It's that urgency of now that Tomlin has consistently embraced since arriving in Pittsburgh a little more than four years ago, having beaten out some popular, in-house candidates (Ken Whisenhunt and Russ Grimm) for the chance to fill Bill Cowher's shoes. Tomlin wasted no time testing his new team, cracking the whip on the discipline front to learn as much as possible about which of his players he could count on.

"That first year he came in, he had us hitting every day,'' Steelers linebacker James Harrison said. "We were in full pads up to Week 16. That was just part of him saying, 'Hey, this is my team. This is my way.' I think he really wanted to see who would go fight. Who would be there and stick it out through the storm? He wanted to see if he really had some dogs who were willing go in there and bite and fight. He had heard that he did, but he wanted to see it for himself first-hand.''

Tomlin's hiring in Pittsburgh looks like a masterstroke now, of course, but it didn't quite resonate the same way initially in the Steelers locker room. Continuity is a prized principle of success in Pittsburgh, and the then 34-year-old Tomlin didn't represent it. He didn't know the Steeler Way from Broadway, and more than one of the team's veterans second-guessed the move.

"There was skepticism,'' said Pittsburgh defensive end Brett Keisel, the words somehow fighting their way through that Grizzly Adams beard he's sporting this week. "He had never been a head coach, and we had candidates inside our locker room at the time that I think a lot of people thought were going to get the job. When they brought in Coach Tomlin, he was a young guy. People told me he coached with a lot of excitement, and I didn't know what to think.''

That process of transforming the Steelers from a club molded in the image of the demonstrative Cowher to the equally intense Tomlin wasn't completely finished by the time Pittsburgh won its most recent Super Bowl championship, at the end of Tomlin's second season, some Steelers say.

"It's his team now,'' Pittsburgh receiver Hines Ward said. "But when he first inherited the team, a lot of those players were under Coach Cowher and did things Coach Cowher's way. Mike Tomlin was very militant when he came here. He wanted to see who was going to challenge his authority and he got rid of some of the guys who did.
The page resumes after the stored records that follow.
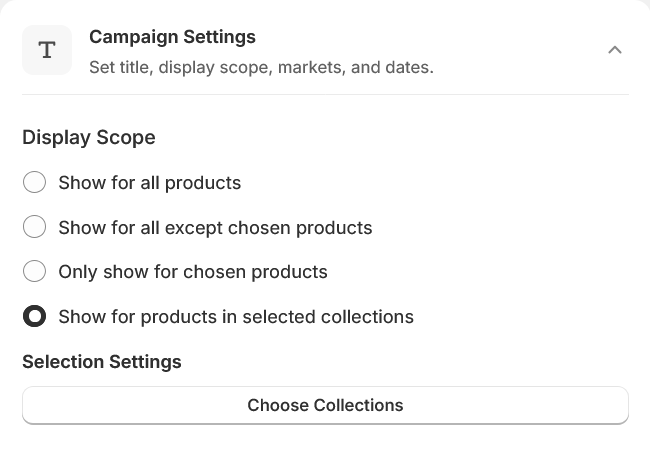The image size is (650, 452).
Task: Click the T text icon beside Campaign Settings
Action: click(47, 50)
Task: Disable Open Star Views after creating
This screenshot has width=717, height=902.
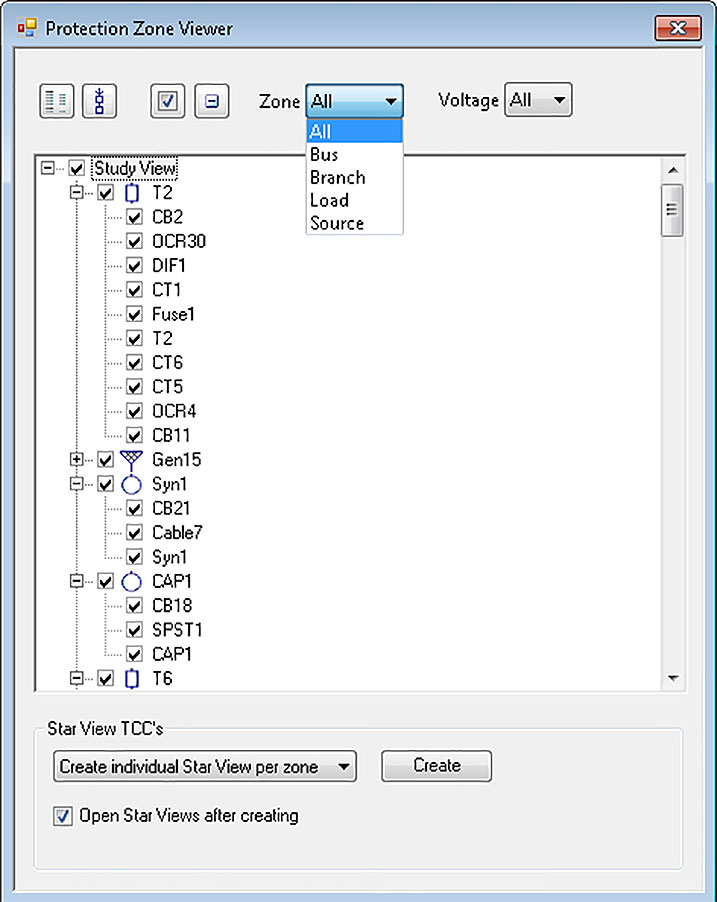Action: [x=63, y=816]
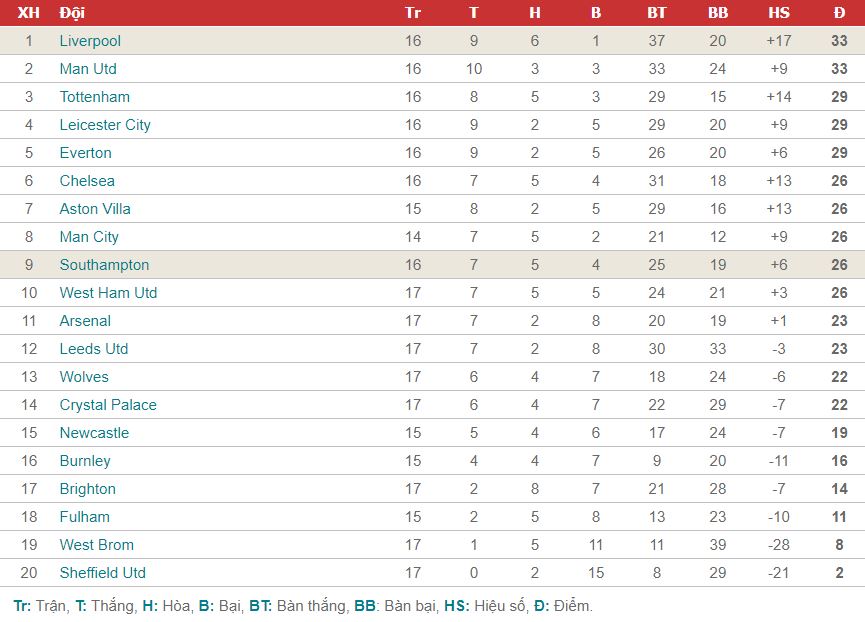865x622 pixels.
Task: Click the Đ points column header
Action: [x=839, y=13]
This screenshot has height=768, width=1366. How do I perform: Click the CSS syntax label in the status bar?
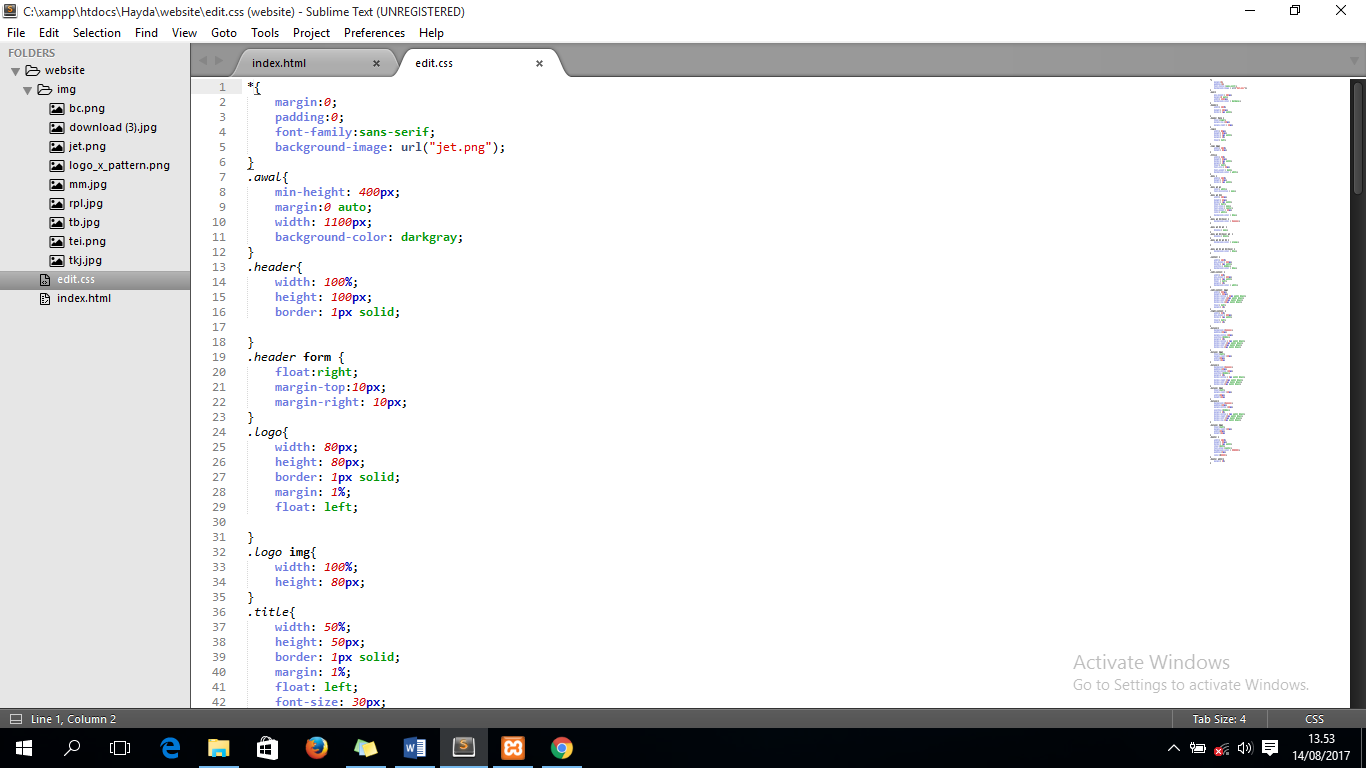click(x=1314, y=718)
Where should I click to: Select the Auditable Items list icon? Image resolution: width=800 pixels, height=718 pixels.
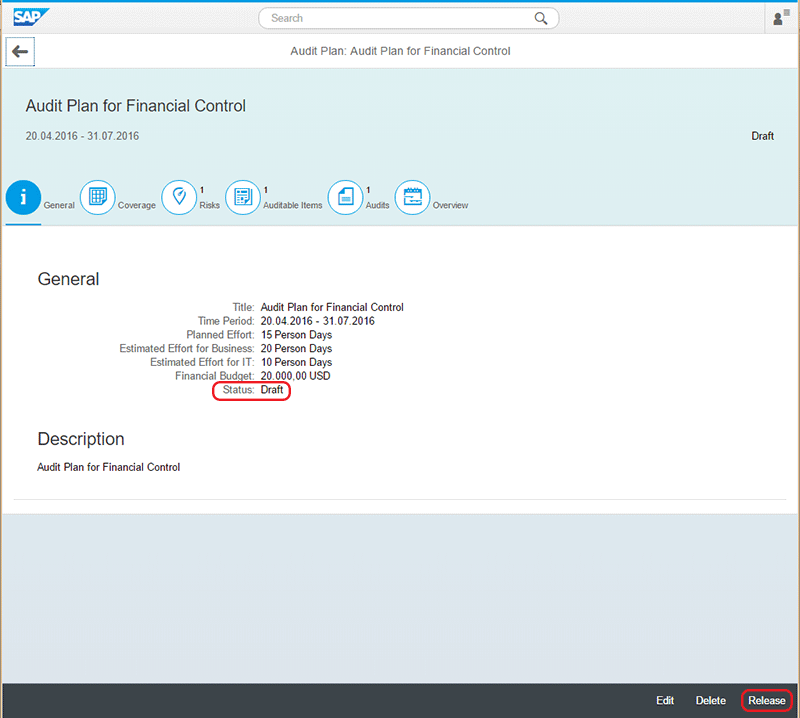point(243,198)
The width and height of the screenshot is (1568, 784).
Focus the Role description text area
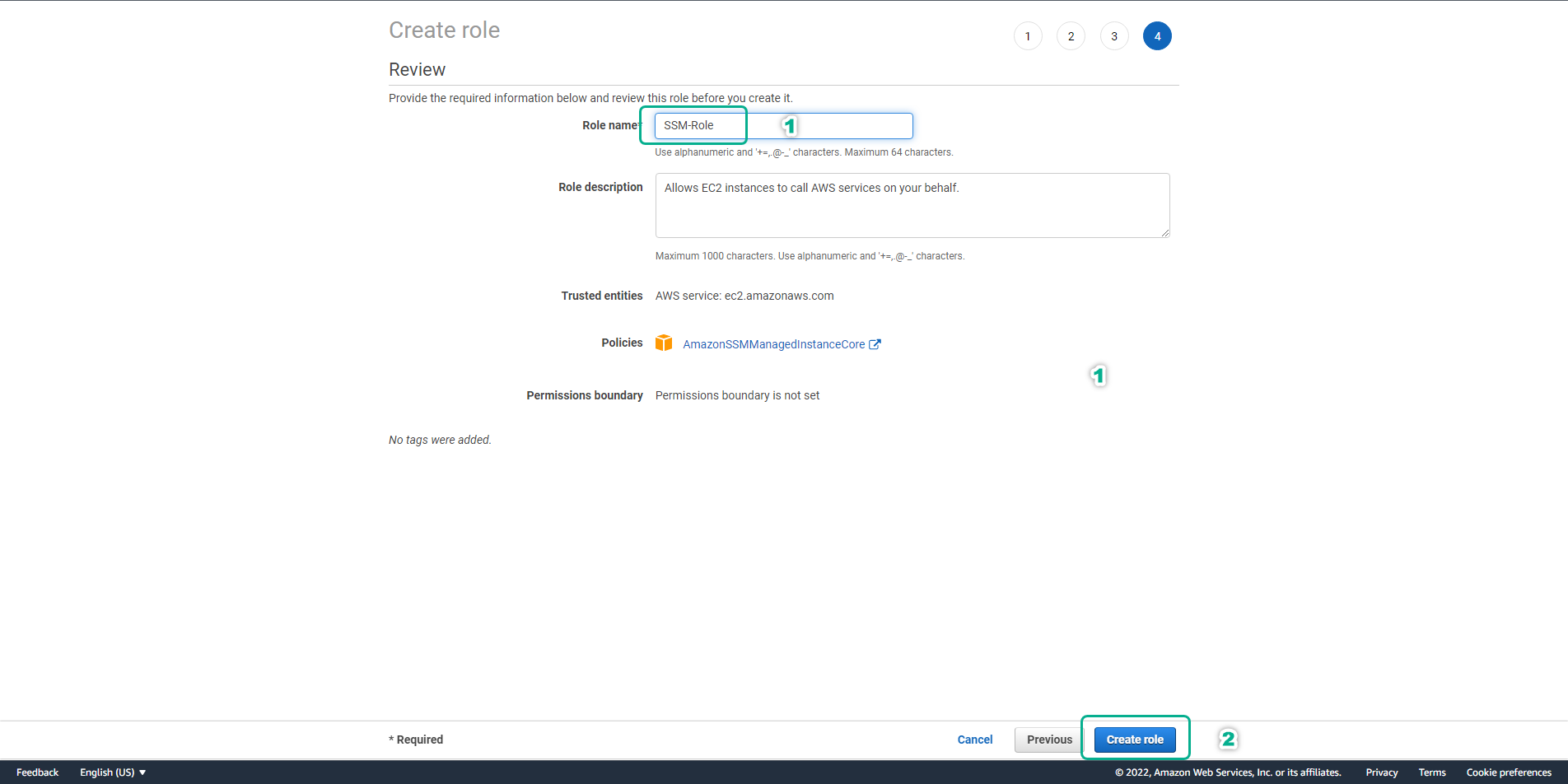click(912, 206)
"He kept the guys who followed what he wanted. He just wanted to lay down the law. 'This is my team, and I don't care how Coach Cowher did things.' A lot of the guys respected him for that. Once he got a full year or two in and got to know us, then he let up a little bit. He gave guys off time and stuff like that. I think guys love playing for him. He's just a pro's coach and he stands up for everybody.''

Tomlin's grip on the Steelers only tightened this season, as he and his successfully navigated through the Ben Roethlisberger controversy and resulting four-game suspension, injuries to key players, and the constant reshuffling that has been necessary on the team's offensive line. Tomlin knows now that he has a Steelers team that's buying what he's preaching, and stays as focused, driven and level-headed as the image he projects.

Steelers players discuss what it's like to play for Mike Tomlin, the first head coach to reach two Super Bowls before the age of 40.
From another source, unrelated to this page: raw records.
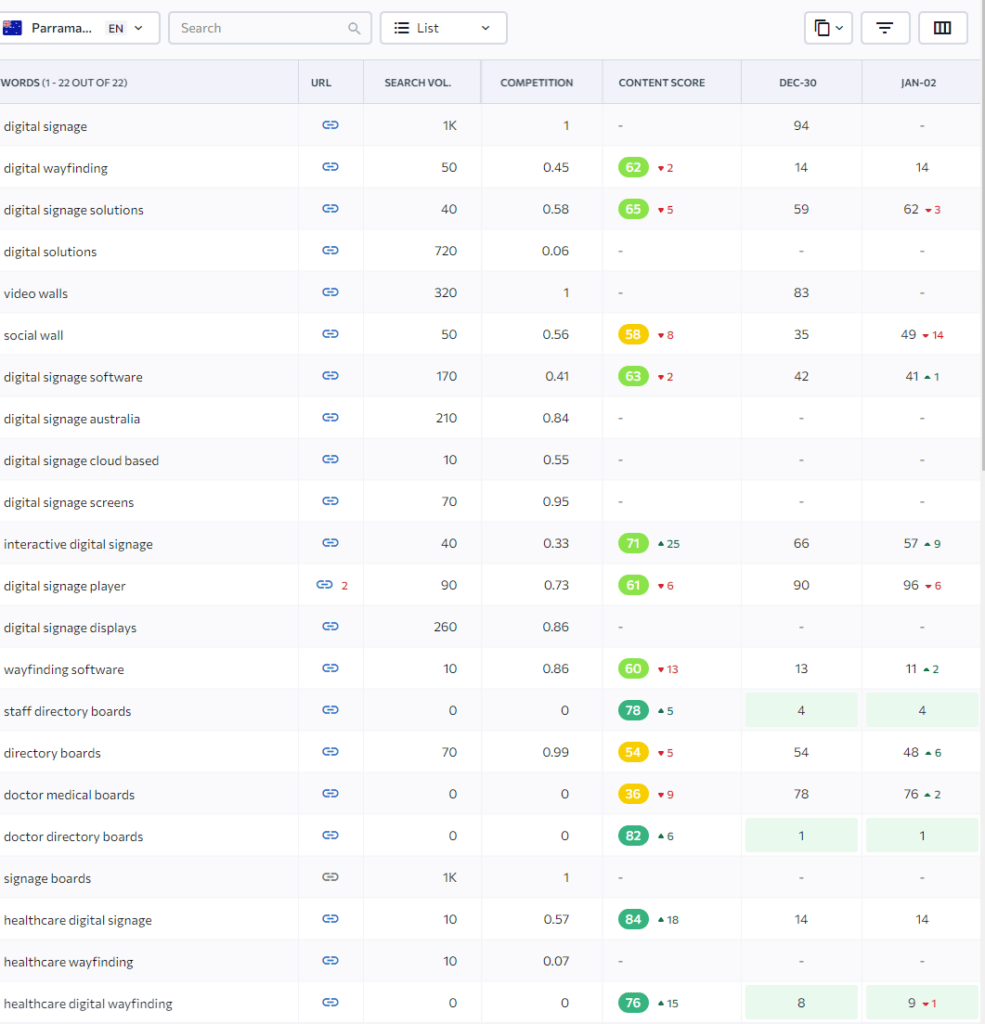Open the copy options dropdown

tap(828, 28)
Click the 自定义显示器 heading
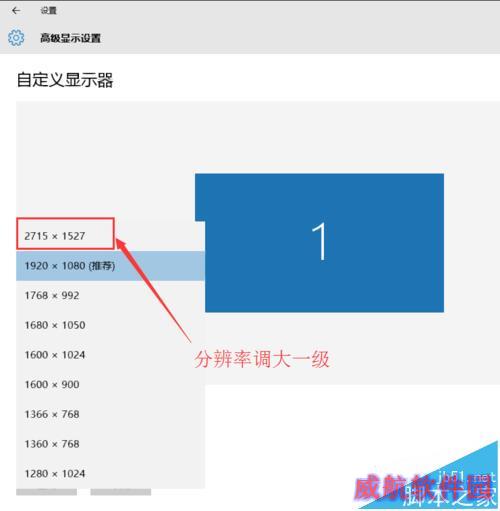 click(65, 80)
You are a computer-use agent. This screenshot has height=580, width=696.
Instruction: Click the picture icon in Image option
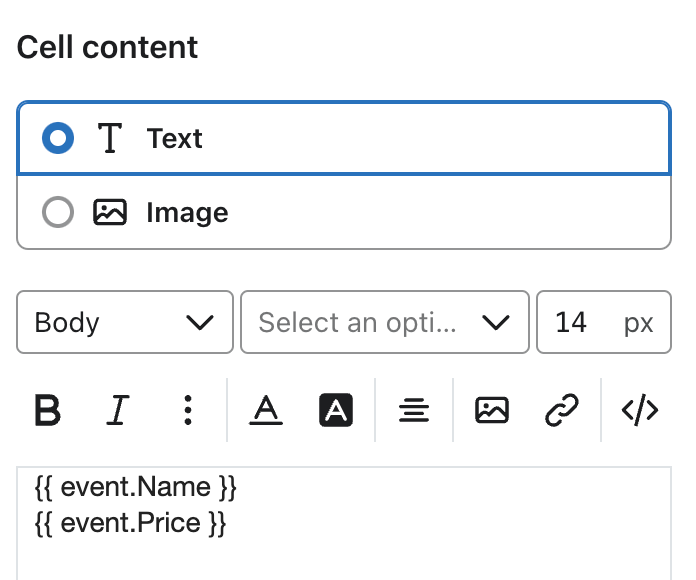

"This team is kind of different [from the 2008 Super Bowl club] because of all the adversity we had to go through,'' Ward said. "Not having Ben for the first four games, having Troy [Polamalu] miss three games, Aaron Smith out, playing musical chairs with the offensive linemen. [Tomlin's] done a phenomenal job this year. He just keeps plugging guys in, and we keep winning.''

These Steelers now fully reflect their passionate head coach and his no-excuses style, every bit as much as the Patriots mirror Bill Belichick's cool and efficient approach, and the Jets take their cue from Rex Ryan's loud and proud form of leadership. Tomlin talks much about the historic winning legacy of the Steelers, and his role and responsibility in continuing it.

"It's not broken, so I wasn't going to try and fix it,'' said Tomlin, of the professional, team-first mindset that has prevailed in Pittsburgh for four decades. "It's sound, it's time-tested and it's proven.''

We're at least on the brink of echoing those same sentiments when it comes to Tomlin and his coaching methods. If his Steelers beat Green Bay on Sunday night in Cowboys Stadium in Arlington, at age 38 he'll have the distinction of being both the youngest (he was 36 in 2009) and second-youngest Super Bowl winning head coach in NFL history. At that point, by the time he enters his fifth season in Pittsburgh, he'll have won more Super Bowl rings than Cowher, the 15-year Steelers head coaching veteran he replaced. And that doesn't even count the one he won as a Bucs assistant under Jon Gruden in 2002.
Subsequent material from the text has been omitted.